[TASK PROMPT]:
The entries below are to be printed again word for word.

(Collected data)
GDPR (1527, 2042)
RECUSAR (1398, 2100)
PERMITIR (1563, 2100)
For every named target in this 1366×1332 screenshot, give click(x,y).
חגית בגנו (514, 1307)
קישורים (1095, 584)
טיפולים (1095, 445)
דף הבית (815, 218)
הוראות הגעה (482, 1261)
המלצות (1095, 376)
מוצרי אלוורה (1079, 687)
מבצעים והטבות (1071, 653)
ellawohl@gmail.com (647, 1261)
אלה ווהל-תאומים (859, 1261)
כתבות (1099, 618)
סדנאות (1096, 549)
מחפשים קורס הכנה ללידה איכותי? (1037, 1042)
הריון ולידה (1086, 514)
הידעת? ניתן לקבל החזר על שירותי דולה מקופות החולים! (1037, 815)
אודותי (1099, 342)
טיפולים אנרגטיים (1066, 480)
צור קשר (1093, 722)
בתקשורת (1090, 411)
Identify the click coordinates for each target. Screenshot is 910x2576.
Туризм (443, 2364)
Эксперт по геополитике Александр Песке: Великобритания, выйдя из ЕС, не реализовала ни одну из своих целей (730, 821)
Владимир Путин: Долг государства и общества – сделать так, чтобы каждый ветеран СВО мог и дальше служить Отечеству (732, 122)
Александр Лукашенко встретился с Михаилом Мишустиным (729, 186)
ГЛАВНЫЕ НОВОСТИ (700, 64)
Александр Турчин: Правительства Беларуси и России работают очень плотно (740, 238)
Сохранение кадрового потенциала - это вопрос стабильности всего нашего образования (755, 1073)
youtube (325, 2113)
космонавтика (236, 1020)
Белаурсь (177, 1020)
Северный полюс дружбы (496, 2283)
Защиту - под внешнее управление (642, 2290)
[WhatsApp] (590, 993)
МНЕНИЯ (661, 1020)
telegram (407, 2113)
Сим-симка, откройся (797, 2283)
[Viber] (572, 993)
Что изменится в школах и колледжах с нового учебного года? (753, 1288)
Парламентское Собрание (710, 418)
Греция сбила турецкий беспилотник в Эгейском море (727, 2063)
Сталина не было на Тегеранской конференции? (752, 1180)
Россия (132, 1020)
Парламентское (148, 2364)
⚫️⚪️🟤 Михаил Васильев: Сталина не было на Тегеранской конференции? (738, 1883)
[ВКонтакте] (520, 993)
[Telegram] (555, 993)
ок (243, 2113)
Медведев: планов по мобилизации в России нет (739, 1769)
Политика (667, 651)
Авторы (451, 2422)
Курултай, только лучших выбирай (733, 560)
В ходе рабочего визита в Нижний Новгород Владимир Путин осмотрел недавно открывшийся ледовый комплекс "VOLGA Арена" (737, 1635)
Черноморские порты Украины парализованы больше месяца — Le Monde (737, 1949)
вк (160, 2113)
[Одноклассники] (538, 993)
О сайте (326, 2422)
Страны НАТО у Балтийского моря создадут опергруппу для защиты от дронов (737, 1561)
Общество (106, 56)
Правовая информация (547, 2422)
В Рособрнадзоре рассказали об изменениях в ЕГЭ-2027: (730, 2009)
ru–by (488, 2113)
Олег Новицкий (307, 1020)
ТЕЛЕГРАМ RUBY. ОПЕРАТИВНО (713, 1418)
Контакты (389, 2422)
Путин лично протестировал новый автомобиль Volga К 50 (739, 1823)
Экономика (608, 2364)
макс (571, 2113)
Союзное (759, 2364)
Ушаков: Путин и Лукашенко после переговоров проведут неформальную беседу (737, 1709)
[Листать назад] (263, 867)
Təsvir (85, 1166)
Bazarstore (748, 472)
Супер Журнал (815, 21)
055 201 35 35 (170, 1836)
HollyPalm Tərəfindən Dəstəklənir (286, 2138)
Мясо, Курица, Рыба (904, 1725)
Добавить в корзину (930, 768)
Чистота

[OUTPUT FOR THIS TASK]:
GDPR (1527, 2042)
RECUSAR (1398, 2100)
PERMITIR (1563, 2100)
For every named target in this 1366×1332 screenshot, give click(x,y).
חגית בגנו (514, 1307)
קישורים (1095, 584)
טיפולים (1095, 445)
דף הבית (815, 218)
הוראות הגעה (482, 1261)
המלצות (1095, 376)
מוצרי אלוורה (1079, 687)
מבצעים והטבות (1071, 653)
ellawohl@gmail.com (647, 1261)
אלה ווהל-תאומים (859, 1261)
כתבות (1099, 618)
סדנאות (1096, 549)
מחפשים קורס הכנה ללידה איכותי? (1037, 1042)
הריון ולידה (1086, 514)
הידעת? ניתן לקבל החזר על שירותי דולה מקופות החולים! (1037, 815)
אודותי (1099, 342)
טיפולים אנרגטיים (1066, 480)
צור קשר (1093, 722)
בתקשורת (1090, 411)
Identify the click coordinates for each target. Screenshot is 910x2576.
Туризм (443, 2364)
Эксперт по геополитике Александр Песке: Великобритания, выйдя из ЕС, не реализовала ни одну из своих целей (730, 821)
Владимир Путин: Долг государства и общества – сделать так, чтобы каждый ветеран СВО мог и дальше служить Отечеству (732, 122)
Александр Лукашенко встретился с Михаилом Мишустиным (729, 186)
ГЛАВНЫЕ НОВОСТИ (700, 64)
Александр Турчин: Правительства Беларуси и России работают очень плотно (740, 238)
Сохранение кадрового потенциала - это вопрос стабильности всего нашего образования (755, 1073)
youtube (325, 2113)
космонавтика (236, 1020)
Белаурсь (177, 1020)
Северный полюс дружбы (496, 2283)
Защиту - под внешнее управление (642, 2290)
[WhatsApp] (590, 993)
МНЕНИЯ (661, 1020)
telegram (407, 2113)
Сим-симка, откройся (797, 2283)
[Viber] (572, 993)
Что изменится в школах и колледжах с нового учебного года? (753, 1288)
Парламентское Собрание (710, 418)
Греция сбила турецкий беспилотник в Эгейском море (727, 2063)
Сталина не было на Тегеранской конференции? (752, 1180)
Россия (132, 1020)
Парламентское (148, 2364)
⚫️⚪️🟤 Михаил Васильев: Сталина не было на Тегеранской конференции? (738, 1883)
[ВКонтакте] (520, 993)
[Telegram] (555, 993)
ок (243, 2113)
Медведев: планов по мобилизации в России нет (739, 1769)
Политика (667, 651)
Авторы (451, 2422)
Курултай, только лучших выбирай (733, 560)
В ходе рабочего визита в Нижний Новгород Владимир Путин осмотрел недавно открывшийся ледовый комплекс "VOLGA Арена" (737, 1635)
Черноморские порты Украины парализованы больше месяца — Le Monde (737, 1949)
вк (160, 2113)
[Одноклассники] (538, 993)
О сайте (326, 2422)
Страны НАТО у Балтийского моря создадут опергруппу для защиты от дронов (737, 1561)
Общество (106, 56)
Правовая информация (547, 2422)
В Рособрнадзоре рассказали об изменениях в ЕГЭ-2027: (730, 2009)
ru–by (488, 2113)
Олег Новицкий (307, 1020)
ТЕЛЕГРАМ RUBY. ОПЕРАТИВНО (713, 1418)
Контакты (389, 2422)
Путин лично протестировал новый автомобиль Volga К 50 (739, 1823)
Экономика (608, 2364)
макс (571, 2113)
Союзное (759, 2364)
Ушаков: Путин и Лукашенко после переговоров проведут неформальную беседу (737, 1709)
[Листать назад] (263, 867)
Təsvir (85, 1166)
Bazarstore (748, 472)
Супер Журнал (815, 21)
055 201 35 35 (170, 1836)
HollyPalm Tərəfindən Dəstəklənir (286, 2138)
Мясо, Курица, Рыба (904, 1725)
Добавить в корзину (930, 768)
Чистота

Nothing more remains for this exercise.